I am trying to create a dummy variable A to indicate the number of ID
appearances. If ID
appears exactly twice, then A
equals 0; if ID
appears more than 2 times, then A
equals 1.
My desired output is as follows:
ID YEAR A
1078 1989 0
1078 1999 0
1161 1969 0
1161 2002 0
1230 1995 0
1230 2002 0
1279 1996 0
1279 2003 0
1447 1993 0
1447 2001 0
1487 1967 1
1487 2008 1
1487 2009 1
1678 1979 0
1678 2002 0
My code is:
data new data;
set data;
by ID YEAR;
if First.ID then count=0;
count+1;
run;
data newdata;
set newdata;
by ID YEAR count;
if sum(count)=3 then A=0;
if sum(count)>3 then A=1;
run;
But the output is incorrect.
You can't use sum(count) to sum the count across multiple observations. Instead you need to first count the observations, and then merge the counts into the original data.
Data step solution
data newdata;
set data;
by ID YEAR;
if First.ID then count=0;
count+1;
if last.id then output;
drop year;
run;
if last.id then output
means that newdata will only have the last observation for each id. We want that because the last observation has the county of the number of observations per id.
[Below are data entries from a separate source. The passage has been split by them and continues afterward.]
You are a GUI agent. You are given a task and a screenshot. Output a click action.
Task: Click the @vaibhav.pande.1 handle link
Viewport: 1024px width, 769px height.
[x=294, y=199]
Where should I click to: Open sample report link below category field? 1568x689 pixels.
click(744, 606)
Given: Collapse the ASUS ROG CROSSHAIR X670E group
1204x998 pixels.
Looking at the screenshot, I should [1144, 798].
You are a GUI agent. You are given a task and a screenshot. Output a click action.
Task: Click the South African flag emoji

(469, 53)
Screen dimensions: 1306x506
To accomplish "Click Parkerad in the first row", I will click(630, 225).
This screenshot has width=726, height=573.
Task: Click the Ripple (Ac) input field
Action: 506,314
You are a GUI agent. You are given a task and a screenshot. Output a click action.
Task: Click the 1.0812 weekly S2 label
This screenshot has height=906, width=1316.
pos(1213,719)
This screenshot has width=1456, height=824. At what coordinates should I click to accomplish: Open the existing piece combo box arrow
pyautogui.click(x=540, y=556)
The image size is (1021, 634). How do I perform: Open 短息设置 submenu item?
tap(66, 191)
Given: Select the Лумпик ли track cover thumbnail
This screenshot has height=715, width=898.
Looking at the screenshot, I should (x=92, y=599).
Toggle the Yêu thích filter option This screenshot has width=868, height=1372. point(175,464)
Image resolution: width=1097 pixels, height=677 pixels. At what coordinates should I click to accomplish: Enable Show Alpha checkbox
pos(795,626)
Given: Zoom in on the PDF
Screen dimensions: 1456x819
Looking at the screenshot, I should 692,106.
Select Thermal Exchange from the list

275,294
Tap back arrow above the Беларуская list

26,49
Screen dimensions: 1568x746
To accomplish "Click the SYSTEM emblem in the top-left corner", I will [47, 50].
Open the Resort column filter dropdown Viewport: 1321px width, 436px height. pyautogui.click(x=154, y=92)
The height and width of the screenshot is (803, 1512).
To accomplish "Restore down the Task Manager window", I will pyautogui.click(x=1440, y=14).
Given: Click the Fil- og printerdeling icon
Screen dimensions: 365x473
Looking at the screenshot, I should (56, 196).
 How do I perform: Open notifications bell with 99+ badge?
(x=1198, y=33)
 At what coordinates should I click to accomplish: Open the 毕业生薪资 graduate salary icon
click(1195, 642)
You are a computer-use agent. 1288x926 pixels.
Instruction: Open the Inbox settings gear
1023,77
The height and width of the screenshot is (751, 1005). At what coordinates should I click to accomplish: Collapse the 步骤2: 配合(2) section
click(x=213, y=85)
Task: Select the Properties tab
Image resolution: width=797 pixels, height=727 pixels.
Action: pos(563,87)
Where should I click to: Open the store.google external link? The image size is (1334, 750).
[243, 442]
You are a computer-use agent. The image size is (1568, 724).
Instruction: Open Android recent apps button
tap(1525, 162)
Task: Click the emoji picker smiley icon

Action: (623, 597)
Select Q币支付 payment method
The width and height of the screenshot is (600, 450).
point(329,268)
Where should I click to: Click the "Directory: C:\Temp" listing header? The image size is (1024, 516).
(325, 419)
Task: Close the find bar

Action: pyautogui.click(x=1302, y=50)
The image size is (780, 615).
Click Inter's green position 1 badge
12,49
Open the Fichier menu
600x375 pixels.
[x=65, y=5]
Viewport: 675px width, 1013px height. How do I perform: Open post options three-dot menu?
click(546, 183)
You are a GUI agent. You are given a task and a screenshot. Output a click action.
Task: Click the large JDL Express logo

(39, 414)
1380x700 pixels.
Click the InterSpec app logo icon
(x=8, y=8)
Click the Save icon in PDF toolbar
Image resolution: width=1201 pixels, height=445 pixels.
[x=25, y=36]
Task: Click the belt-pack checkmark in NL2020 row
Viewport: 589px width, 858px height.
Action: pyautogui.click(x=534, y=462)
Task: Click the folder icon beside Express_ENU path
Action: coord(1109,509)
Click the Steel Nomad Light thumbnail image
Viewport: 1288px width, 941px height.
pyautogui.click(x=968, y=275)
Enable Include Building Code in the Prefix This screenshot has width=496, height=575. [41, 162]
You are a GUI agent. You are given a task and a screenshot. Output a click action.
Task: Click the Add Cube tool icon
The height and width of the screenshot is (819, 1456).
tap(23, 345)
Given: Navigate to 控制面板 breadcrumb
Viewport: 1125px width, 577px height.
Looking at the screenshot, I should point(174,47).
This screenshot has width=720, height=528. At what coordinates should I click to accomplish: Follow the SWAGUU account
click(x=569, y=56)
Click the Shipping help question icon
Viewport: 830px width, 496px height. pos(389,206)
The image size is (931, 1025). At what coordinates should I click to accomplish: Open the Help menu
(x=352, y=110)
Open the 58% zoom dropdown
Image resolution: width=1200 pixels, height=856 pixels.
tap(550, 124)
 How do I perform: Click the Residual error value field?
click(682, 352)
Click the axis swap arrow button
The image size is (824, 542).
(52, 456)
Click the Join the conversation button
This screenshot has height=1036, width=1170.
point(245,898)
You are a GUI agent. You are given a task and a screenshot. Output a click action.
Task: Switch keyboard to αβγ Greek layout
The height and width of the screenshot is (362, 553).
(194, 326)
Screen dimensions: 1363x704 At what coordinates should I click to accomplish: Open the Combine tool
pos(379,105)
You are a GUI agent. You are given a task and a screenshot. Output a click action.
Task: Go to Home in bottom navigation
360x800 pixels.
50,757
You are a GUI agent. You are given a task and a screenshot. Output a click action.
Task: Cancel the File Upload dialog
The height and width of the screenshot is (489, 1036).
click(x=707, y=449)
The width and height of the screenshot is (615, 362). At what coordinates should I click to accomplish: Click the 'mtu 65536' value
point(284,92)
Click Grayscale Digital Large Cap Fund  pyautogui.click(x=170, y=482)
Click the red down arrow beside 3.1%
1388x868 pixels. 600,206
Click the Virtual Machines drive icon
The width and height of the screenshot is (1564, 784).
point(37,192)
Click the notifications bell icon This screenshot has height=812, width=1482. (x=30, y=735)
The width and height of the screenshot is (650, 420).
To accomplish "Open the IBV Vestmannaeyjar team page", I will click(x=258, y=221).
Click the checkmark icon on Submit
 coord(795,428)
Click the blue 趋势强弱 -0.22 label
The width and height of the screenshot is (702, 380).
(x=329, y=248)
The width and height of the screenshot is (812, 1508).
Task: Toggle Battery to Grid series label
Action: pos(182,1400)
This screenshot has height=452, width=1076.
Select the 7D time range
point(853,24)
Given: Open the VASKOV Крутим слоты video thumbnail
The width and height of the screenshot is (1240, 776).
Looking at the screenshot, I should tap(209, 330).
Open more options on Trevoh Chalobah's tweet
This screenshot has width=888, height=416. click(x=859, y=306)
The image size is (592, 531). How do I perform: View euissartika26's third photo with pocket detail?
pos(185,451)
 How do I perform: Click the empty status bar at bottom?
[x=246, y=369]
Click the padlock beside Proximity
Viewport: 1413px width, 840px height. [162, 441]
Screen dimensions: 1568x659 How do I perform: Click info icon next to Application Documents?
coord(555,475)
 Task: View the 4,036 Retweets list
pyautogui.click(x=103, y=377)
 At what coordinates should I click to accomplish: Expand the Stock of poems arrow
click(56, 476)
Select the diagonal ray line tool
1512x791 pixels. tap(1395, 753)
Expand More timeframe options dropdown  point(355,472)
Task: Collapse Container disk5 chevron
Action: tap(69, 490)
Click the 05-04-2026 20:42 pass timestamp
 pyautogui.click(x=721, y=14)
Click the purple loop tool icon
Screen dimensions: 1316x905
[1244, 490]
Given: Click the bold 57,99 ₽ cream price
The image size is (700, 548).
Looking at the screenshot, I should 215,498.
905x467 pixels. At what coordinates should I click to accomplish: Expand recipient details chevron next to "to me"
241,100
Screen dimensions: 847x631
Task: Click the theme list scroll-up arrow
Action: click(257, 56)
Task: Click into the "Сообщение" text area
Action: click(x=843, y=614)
This step merges the original data "data" with the counts from "newdata" and computes a.
data newdata2;
merge data newdata;
by ID;
if count=2 then A=0;
if count>2 then A=1;
drop count;
run;
proc sql solution You can do it even more quickly with proc sql:
proc sql;
create table newdata as
select id, year, (case when count(*) = 2 then 0 else 1 end) as a
from data
group by id;
quit;
group by id
means that summary statistics such as count() are calculated by id, so the count(*)
means count observations in each id. (case when count(*) = 2 then 0 else 1 end) as a
creates a variable a. If the count for a given id is 2 then a takes the value of 0, else a takes the value of 1.